As Dahlonega local Buzz Comstock stirred through what was left of his black-eyed peas last Thursday afternoon, he did so with a somber tone.
Because for him, and many around town, a chapter of Dahlonega history was about to close forever, as were the doors of the Wagon Wheel Restaurant.
After 45 years in business, Ronnie Fortner and his beloved restaurant located just on the side of North Grove Street closed for the last time.
Once it was announced that Thursday would be the restaurant’s last day, customers packed the building with the line extending out the door both at breakfast and lunch.
“I heard they were lined up out the door at 7:10 this morning,” said Wayne Mooney, who sat at the front table exchanging stories between bites with Comstock and Craig Mullinax for one last lunc.
Fortner was humbled by the amount of people in the community that came to send his restaurant off in style.
“It really makes me feel good,” he said. “I’ve had a real good time doing it. It’s been good to me. I’ve enjoyed meeting people and it’s just really been good.”
Although, for the three men at the front table, they probably would’ve been there anyway.
“I’ve been coming here for 20-something years,” Mullinax told the folks at the table.
“I eat here three times a week,” Comstock added.
ONE LAST SPIN
For Fortner, the massive crowd reminded him of his first day, as he joined the front table to talk.
“It’s amazing, the first day I opened it was like this,” he said. “And I didn’t have a third of the food I needed.”
Thanks to an emergency run to a food wholesaler in Canton with a pickup truck, Fortner was able to keep operating for the day and then the four decades that followed.
Eugene Pruitt, who eventually dropped in to eat his final Wagon Wheel meal said he was there for that first day, “many moons ago.”
“I remember when he first opened up here,” he said. “They said he’d never make it.”
And while he did make it, Fortner said it wasn’t always easy.
“There’s been some good times and some sad times,” he said. “When I first got started, I borrowed money from everyone that would loan it to me. It’s been good to me.”
Fortner said he’d always wanted to start a restaurant since getting into the food industry while working across town at The Smith House while he was in high school. The name Wagon Wheel was inspired by a restaurant he visited while in Jackson Hole, Wyoming. However, to some the beloved restaurant was always known as simply, Ronnie’s.
Moving from the front table, past the stuffed mountain lion and mounted whitetail deers hanging on the wall toward the back of the building sat a group of church friends similarly enjoying one last meal at The Wheel.

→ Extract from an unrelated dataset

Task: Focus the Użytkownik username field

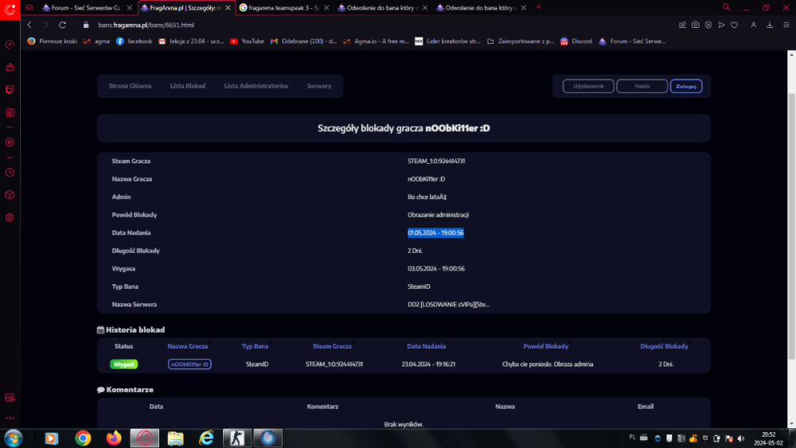Action: tap(588, 86)
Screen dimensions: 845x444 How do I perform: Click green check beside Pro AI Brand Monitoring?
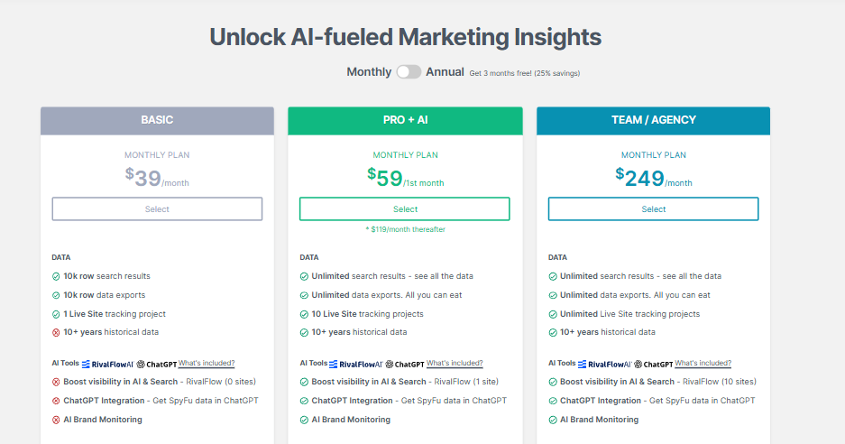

“There’s a saying, on Sunday’s after church you had two options to eat,” said longtime customer Sally Kelley. “You could go to Ronnie’s or you could go to The Wagon Wheel.”
For Kelley, who reminisced on old memories like the time her grandson accidentally shattered the back window of a car with a rock from the parking lot, it was more about the experience of who you were eating with instead of what you were eating.
“It’s not about the food, it’s the community,” she said. “You see people from all walks of life here. I was born here. This is where I see my people.”
And it’s not just about dining in at the restaurant. Kelley said both she and her daughter both worked at The Wagon Wheel at one time or another, calling the restaurant a “family affair.”
Wanda Bryant added that “it was a rite of passage for young girls to work here.”
Their pastor, Michael Rodgers also enjoyed one last meal at The Wagon Wheel, sitting in the same spot where he said he ate his first meal in Dahlonega. He worries the community whose hub was The Wagon Wheel will now be disbanded.
“Now you won’t be able to see anyone,” Rodgers said, “unless you go to Walmart.”
CIRCLING THE WAGON
In the front of the restaurant, Mullinax, Mooney and Comstock said it was both “good food and good fellowship” that kept them coming back all these years.
“There’s not many of these places left where you can get a meat and two vegetables,” Mullinax said. “And their fried chicken is probably the best around.”
As the folks at the table laughed, with Mullinax jokingly telling the wait staff “I ain’t coming back here no more,” and the rest of the room finished their final meals, Fortner and the crew went outside to take a photo with the sign. Minutes later, the staff cleaned up one last time. By Friday night, the sign was gone and the building awaited its new ownership.
While rumors have circled the town about what the new business will be, Fortner said that even he wasn’t sure.
“I don’t know what type of food he’s going to serve, I don’t,” he said. “But I understand that he’s going to keep it on as a restaurant.”
As for Fortner, he said he plans to spend a good deal of his retirement hunting and fishing, and still plans to “do a lot of cooking at home.”
“I’m not planning on going to work,” he said. “…I’m looking forward to retirement.”